As our sustainability journey has matured, we have realized the greatest impact comes not from within our own walls, but in enabling our 1.4 million customers, in more than 160 countries, to help accelerate the global sustainability revolution with new scientific breakthroughs. Our corporate vision is, after all: Enabling Science to Improve the Quality of Life. The focus is on engaging our customers, many of whom are leading the scientific sustainability revolution, and enabling them to change the world with our products.
Consider the following examples of how Sigma-Aldrich’s work is enabling leading scientists to truly make a difference for the environment.
Perovskite-based solar cells
Perovskites are “The future of solar power,” “The clean tech material to watch right now,” and “at the point of maximum optimism” according to recent articles in The Guardian.

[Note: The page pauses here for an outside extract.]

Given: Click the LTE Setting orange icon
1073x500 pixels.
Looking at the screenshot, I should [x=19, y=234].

Operating at the crossroads of effective external collaborations and new product development within Sigma-Aldrich is Bryce Nelson, Ph.D, Global Manager, Materials Science Product Management & R&D. Bryce works with customers such as the University of Oxford’s Henry Snaith exploring new materials that could make solar power less expensive, more efficient, and flexible, starting with the abundant material known as perovskites.
Using clever chemistry and perovskites, Snaith and other researchers have been able to engineer efficiencies of up to 16 percent and predict further efficiencies that will rival the widely-used silicon-based technologies. The easily mass-produced and low-cost starting materials used in perovskite-based solar cells make them ideal for use in windows, or roofing with partial transparency.

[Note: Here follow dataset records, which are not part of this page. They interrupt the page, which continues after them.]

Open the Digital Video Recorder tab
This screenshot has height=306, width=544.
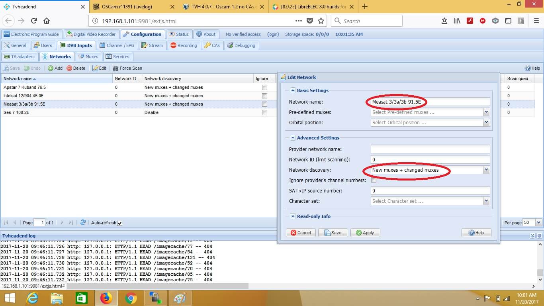tap(91, 34)
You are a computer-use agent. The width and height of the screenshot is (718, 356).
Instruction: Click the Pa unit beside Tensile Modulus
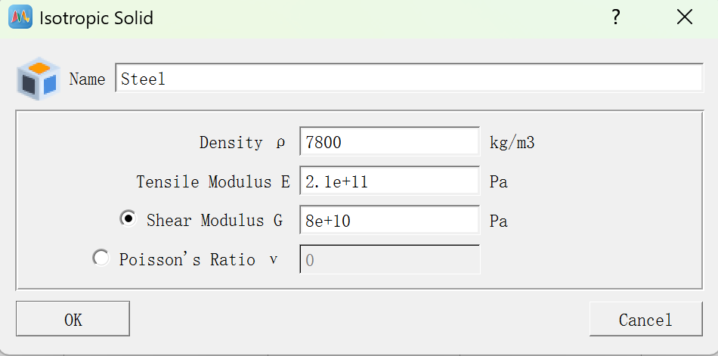coord(498,181)
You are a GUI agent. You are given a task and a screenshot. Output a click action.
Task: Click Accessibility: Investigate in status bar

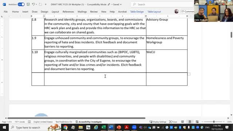coord(88,122)
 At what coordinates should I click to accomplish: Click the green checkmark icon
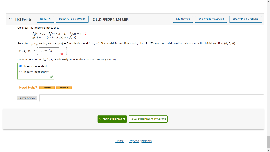pyautogui.click(x=52, y=77)
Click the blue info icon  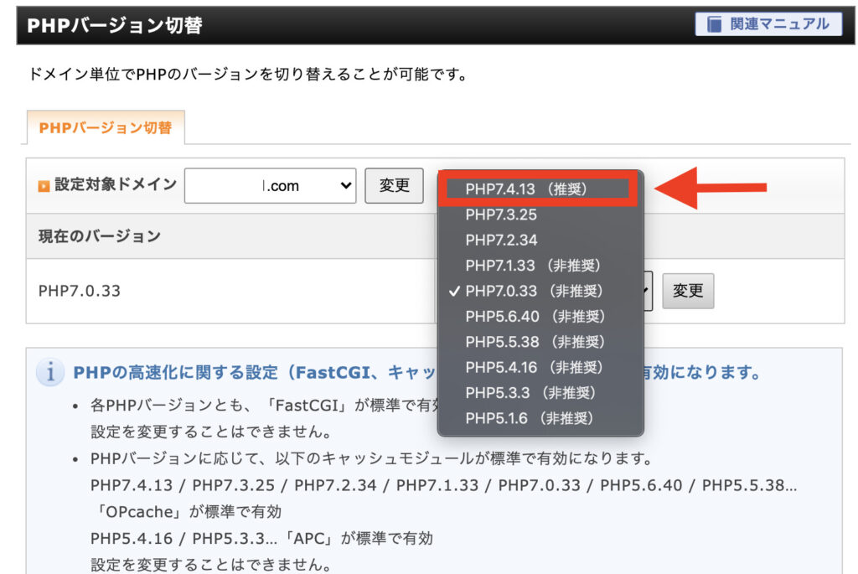click(x=50, y=372)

Our role: Sigma Aldrich provides a complete portfolio of precursors for the synthesis of these organometallic perovskites and works with scientists like Oxford’s Snaith to make sure they have exactly what they need. A perovskite solar revolution is underway and Sigma-Aldrich is at the forefront of enabling this new technology.
Saving nature By mimicking nature in organic chemistry
Trillions of tons of toxic organic solvent waste are produced each year by industry; the waste must be disposed of by burning; this creates excess pollutants including greenhouse gases. An alternative is burying the waste—hoping it does not make its way into the environment.
As a longtime customer of Sigma-Aldrich, Professor Bruce H. Lipshutz of the Department of Chemistry & Biochemistry, University of California-Santa Barbara, notes, “The organic chemistry world is just not sustainable. For most organic chemistry applications large amounts of organic solvent are needed, plus significant energy is needed to heat the reaction (which occurs only at high temperatures). On top of that, the waste created is flammable, toxic, depletes reserves, and the cost to dispose of this waste in an environmentally- friendly manner is double the amount it costs to purchase.”
Bruce has developed a better way by mimicking how nature does organic chemistry — using water (eliminating toxic solvent), and working at room temperature (eliminating energy needed to heat the reaction). This new process is potentially game-changing for industries utilizing organic chemistry today, so much so that Dr. Lipshutz received the 2011 Presidential Green Chemistry Challenge Award.
“This technology is readily available,” said Dr. Lipshutz. “It is what Sigma-Aldrich sells. It’s not expensive, in fact it’s environmentally-benign. It’s absolutely safe, healthy and it works. Nature has been doing organic chemistry this way for billions of years.”
Sigma-Aldrich sees the potential here and other big corporations are taking the new technology seriously. “This is the wave of the future, because why would you use organic solvents when you can do this with water and at room temperature, save money and get better results with less cost to the environment? It does not make sense to do it traditionally,” said Dr. Lipshutz.
As we continue our sustainability journey here at Sigma- Aldrich, we will continue exploring better ways to engage with our customers, and to enable them in their work to solve the world’s biggest problems through science.
(Jeffrey Whitford, green czar, philanthropy and community engagement champion, is responsible for developing and implementing strategic programs designed to enhance Sigma-Aldrich’s position as a global leader in greener chemistry, environmental sustainability and social responsibility.